_Texte présenté:_
......
Si toutes les équipes parlent de difficultés économiques inhérentes à un tel scénario, elles sont très concernées par l’effet de telles mesures sur l’artistique. « Jouer avec un masque, voir face à soi un public disséminé, ce n’est pas la même expérience, les artistes n’auront pas envie », continue Thierry Danet. Alors en attendant, La Laiterie a mis en place une scène de concerts dématérialisée par le biais de sa page Facebook. L’artiste Medi avait ouvert le bal, le 5 mai, en mode télé-travail, le groupe local Lyre Le Temps (qui avait proposé des lives depuis un dressing pendant le confinement) poursuit l’expérience les 5 et 6 juin en jouant trois fois en 24h sur la scène de La Laiterie. Le concert sera enregistré, streamé sur Internet, 60 personnes pourront se tenir face à la scène en respectant, évidemment, les conditions sanitaires. Pour Thierry Danet, il s’agissait aussi de retrouver une certaine énergie : « Une salle inerte comme ça, c’est violent… Les gens attendaient que la maison ouvre, on n’en pouvait plus ! Nous sommes heureux de rebrancher La Laiterie, ce qui nous donnera aussi l’occasion de discuter avec les spectateurs sur place, c’est important. » La suite devrait émerger dans une poignée de jours, avec la possibilité d’engager un travail de résidence au long cours avec l’artiste du cru Rodolphe Burger. Mais pour le directeur de la crèmerie strasbourgeoise, « cette situation repose la question du projet, de la place de la culture, de la persistance, des formats, de la place des artistes… »
......
_Données à analyser:_
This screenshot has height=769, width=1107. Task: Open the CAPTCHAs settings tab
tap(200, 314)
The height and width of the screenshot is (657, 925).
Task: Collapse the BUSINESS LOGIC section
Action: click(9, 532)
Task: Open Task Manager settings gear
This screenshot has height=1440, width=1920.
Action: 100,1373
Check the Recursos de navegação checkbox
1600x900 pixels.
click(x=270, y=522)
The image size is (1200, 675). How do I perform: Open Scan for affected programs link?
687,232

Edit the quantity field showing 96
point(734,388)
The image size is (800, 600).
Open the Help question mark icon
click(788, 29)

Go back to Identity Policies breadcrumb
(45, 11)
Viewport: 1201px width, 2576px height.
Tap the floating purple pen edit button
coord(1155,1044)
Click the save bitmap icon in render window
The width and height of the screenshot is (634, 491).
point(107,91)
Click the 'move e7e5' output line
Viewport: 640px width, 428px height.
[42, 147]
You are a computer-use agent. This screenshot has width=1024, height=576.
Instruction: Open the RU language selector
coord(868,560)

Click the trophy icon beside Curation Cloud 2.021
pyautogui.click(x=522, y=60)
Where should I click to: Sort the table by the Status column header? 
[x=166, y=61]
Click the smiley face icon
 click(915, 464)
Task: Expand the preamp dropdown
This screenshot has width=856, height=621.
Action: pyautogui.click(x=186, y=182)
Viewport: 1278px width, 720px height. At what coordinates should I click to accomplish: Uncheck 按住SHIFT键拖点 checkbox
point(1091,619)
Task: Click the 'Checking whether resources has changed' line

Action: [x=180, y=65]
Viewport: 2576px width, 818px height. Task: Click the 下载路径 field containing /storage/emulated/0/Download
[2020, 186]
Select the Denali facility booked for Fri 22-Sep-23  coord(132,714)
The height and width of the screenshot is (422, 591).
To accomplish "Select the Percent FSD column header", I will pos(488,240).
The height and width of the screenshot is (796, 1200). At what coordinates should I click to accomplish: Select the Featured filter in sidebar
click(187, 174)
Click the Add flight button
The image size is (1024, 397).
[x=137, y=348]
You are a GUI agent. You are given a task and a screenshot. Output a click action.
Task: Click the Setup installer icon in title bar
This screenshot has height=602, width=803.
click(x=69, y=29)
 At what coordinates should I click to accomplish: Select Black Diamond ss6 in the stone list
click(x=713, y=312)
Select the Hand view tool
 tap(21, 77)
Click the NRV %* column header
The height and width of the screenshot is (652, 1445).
......
_Travail demandé:_
1) Dans le texte sur La Laiterie, quel artiste a ouvert la scène de concerts dématérialisée, et à quelle date ?
2) Poursuivez le texte sur La Laiterie à la suite de sa dernière phrase.
Ces enregistrements proviennent d'une autre source que le texte.

_Réponses fournies:_
1) L'artiste Medi, le 5 mai.

2)
Dépourvu de lieu propre, l’association Hiéro Colmar, elle, innovait, dès la mi-avril, en déplaçant son festival Périphérique à la maison, selon ses propres termes. Via sa chaîne YouTube, l’association proposait divers rendez-vous avec les artistes programmés : des shows acoustiques, des playlists délirantes comme celle concoctée par Sunflowers autour de 70 obscurs groupes portugais, des dj-sets et des interviews fleuves à la cool avec les artistes. « On voulait quand même essayer de partager quelque chose », explique Franck. « Plus on avance dans le déconfinement, plus on commence à se dire que c’est foutu pour 2020 », poursuit l’administrateur de Hiéro Colmar. La structure multiplie les réunions (à distance) avec ses bénévoles pour tenter d’imaginer le pendant tout en devinant l’après. « On sent que notre métier se transforme radicalement alors qu’on œuvre à la base pour le rapprochement des gens. Mais on va continuer de proposer des choses », souligne-t-il. Quitte à se tourner davantage vers la scène locale, des formes pluridisciplinaires et, tout simplement, la création. Le Covid-19 comme accélérateur d’envies… Pourquoi pas ?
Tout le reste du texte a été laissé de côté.